レイラもミーナちゃんもウサギの術中にはまっている!
やはり女の子は、可愛い小動物に吸い寄せられる運命にあるのだろうか?
「お、俺もかわいいだろー! 」と、叫びたいが余計に虚しくなるだけなので自粛しておこう。
そして事件は起こった。
ミーナちゃんが……!?
ミーナちゃんが…………!!?
「どうした先を言えよ?」と言われても仕方ないほど俺を動揺させる事件が起こった。
ミーナちゃんが……、ウサギを抱き上げてる!!!
「ぼ、僕の(特等席)だぞッ!?」
あまりにも唐突な出来事に、美食家みたいに叫んでしまった。
ミーナちゃんに抱き上げられるのは、俺の特権やぞ! それを貴様ァ!ウサギ風情がぁ!
「デロちゃん、嫉妬ですか〜。 我慢してくださいよ〜、えへへ〜」
ミーナちゃんは、にやけながら呟く。
なんだろう? この喪失感。
まるで、弟や妹が生まれて間もない頃の兄姉のような感覚はッ!?
今まで、自分だけが独占していた愛情を、よく分からない新参に削がれたような気持ち。
俺が、ヤキモチを焼いているのか? 子ウサギ如きに?
そんなバカな! 転生する前は、もう高校生だぞ? 思春期も終わるような年やぞ?
子供みたいに嫉妬してるのか?
「いやぁああああ!!?」
俺は自分の感情を受け入れられなかった。
自分の情けなさが認められず、彼女達から逃げるように、宿屋を飛び出した。
俺は外に飛び出すやいなや、呆然と立ち尽くした。
なんか何も考えたくない気分だ。
ふて寝しないが、起きたばかりなので意味がない。
こう言う時には、ウサギに対する憎しみを込めて、何か呟きたいものだ。
何か、良い台詞は無いだろうか?
「 仔ウサギが……舐めてると潰すぞ……!?」
そう、それそれ!
……って、誰だ?
俺は声の聞こえた方に視線を移した。
「あの野郎……、私の、新お母様を奪いやがった」
俺の目の先には、何やら只ならぬ邪悪なオーラを纏った褐色少女がいた。
「あ、ダリアちゃまだ!」
俺はダリアに朝の挨拶をするも、彼女の眼中に俺は入って無いようだ。
ダリアは親指の爪を噛みながら、怨念や憎悪、嫉妬の篭った眼光をウサギがいるだろう方向に向けている。

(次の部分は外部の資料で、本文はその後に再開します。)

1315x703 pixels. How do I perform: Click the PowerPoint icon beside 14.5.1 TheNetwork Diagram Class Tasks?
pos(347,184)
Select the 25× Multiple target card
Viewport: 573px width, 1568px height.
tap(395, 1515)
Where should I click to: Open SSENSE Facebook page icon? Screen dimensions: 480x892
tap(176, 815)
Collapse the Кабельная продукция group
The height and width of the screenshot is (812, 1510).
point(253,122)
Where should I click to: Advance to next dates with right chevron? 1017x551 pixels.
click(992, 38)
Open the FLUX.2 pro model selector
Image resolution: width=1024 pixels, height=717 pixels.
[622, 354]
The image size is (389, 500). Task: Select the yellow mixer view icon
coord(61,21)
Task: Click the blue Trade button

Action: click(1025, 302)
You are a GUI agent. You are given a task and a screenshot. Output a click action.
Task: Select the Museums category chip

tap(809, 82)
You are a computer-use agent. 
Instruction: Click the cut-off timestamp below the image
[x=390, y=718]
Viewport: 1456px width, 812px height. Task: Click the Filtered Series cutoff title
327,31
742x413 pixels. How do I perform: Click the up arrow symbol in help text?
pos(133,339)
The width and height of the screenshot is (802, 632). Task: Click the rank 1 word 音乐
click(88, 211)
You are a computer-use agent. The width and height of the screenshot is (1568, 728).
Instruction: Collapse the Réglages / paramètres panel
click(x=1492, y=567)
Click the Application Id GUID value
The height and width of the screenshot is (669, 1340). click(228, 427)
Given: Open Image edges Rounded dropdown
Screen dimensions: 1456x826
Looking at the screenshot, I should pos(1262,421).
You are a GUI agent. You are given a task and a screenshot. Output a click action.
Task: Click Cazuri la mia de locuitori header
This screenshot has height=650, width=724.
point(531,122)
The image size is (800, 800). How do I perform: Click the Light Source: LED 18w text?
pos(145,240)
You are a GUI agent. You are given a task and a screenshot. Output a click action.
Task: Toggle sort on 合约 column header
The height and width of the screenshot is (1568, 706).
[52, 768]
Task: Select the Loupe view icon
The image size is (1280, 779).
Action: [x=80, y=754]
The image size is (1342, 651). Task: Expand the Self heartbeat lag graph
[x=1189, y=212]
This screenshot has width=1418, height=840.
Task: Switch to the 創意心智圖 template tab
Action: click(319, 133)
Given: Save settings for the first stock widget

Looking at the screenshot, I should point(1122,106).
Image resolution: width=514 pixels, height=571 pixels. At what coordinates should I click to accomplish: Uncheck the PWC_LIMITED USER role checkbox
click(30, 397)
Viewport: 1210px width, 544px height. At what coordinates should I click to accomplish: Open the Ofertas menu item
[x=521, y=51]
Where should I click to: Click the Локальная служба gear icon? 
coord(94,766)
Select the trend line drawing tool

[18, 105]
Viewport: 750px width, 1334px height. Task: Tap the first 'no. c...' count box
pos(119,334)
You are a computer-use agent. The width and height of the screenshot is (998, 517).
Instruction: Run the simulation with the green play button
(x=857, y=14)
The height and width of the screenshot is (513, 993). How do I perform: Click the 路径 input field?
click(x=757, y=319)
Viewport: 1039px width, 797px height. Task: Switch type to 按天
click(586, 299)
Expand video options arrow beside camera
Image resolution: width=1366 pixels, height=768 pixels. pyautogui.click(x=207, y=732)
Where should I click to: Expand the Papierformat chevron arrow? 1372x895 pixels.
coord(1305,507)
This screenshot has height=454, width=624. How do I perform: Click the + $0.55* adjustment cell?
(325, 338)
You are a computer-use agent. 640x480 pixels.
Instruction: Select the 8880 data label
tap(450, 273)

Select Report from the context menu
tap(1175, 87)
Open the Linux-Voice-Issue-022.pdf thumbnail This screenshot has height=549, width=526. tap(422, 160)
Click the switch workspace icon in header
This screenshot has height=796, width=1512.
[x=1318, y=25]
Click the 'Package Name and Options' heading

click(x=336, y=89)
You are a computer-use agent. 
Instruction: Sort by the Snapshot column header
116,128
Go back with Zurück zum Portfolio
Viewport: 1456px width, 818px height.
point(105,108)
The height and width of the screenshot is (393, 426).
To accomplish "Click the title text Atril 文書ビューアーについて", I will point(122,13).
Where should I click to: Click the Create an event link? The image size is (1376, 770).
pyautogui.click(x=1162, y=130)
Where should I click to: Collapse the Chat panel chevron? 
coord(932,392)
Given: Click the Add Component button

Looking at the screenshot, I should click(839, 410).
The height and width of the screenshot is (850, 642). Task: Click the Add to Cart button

そういえば、あのウサギの周りにダリアちゃまは居なかったね。
俺より闇が大きいダリアちゃまの姿を目にしたことで、逆に正気に戻れた気がする。
俺は、こっそりと窓からウサギとその周りに集うミーナちゃんやシオン達を観察する。
「ちっ……見れば見る程、憎たらしい! 妬ましい! 」
いつのまにか、俺の背後で、ダリアちゃまもウサギ達の様子を見ているようだ。
「無条件で愛される奴は嫌いなんだよ……!」
そんな君には、丑の刻参り初心者用、スターターデッキをプレゼントしてやろう!
ダリアはずっと小声で「妬ましい、妬ましい」と呟いている。
グリーンアイの橋姫かな?
ダリアちゃまの目は完全に血走っている。
何をいつ何時、何をしでかすかわかったもんじゃない。
「絶対、あのウサギはげっ歯類連合に決まっとる! 今すぐ化けの皮を剥がしたるでー!」
俺は、何をしでかすかわからないと言ったが、流石に今、やらかすのはヤメテヨー!
心の準備出来てナイヨー!
ダリアちゃまが、宿屋に突貫した。
「おいバカ! そんな派手な事したら、姫だとバレるぞ!」
全然レイラと似てないと思っていたが、無策で突貫するという共通点があるので、やはり血を分けた双子の姉妹なのだと、俺は納得した。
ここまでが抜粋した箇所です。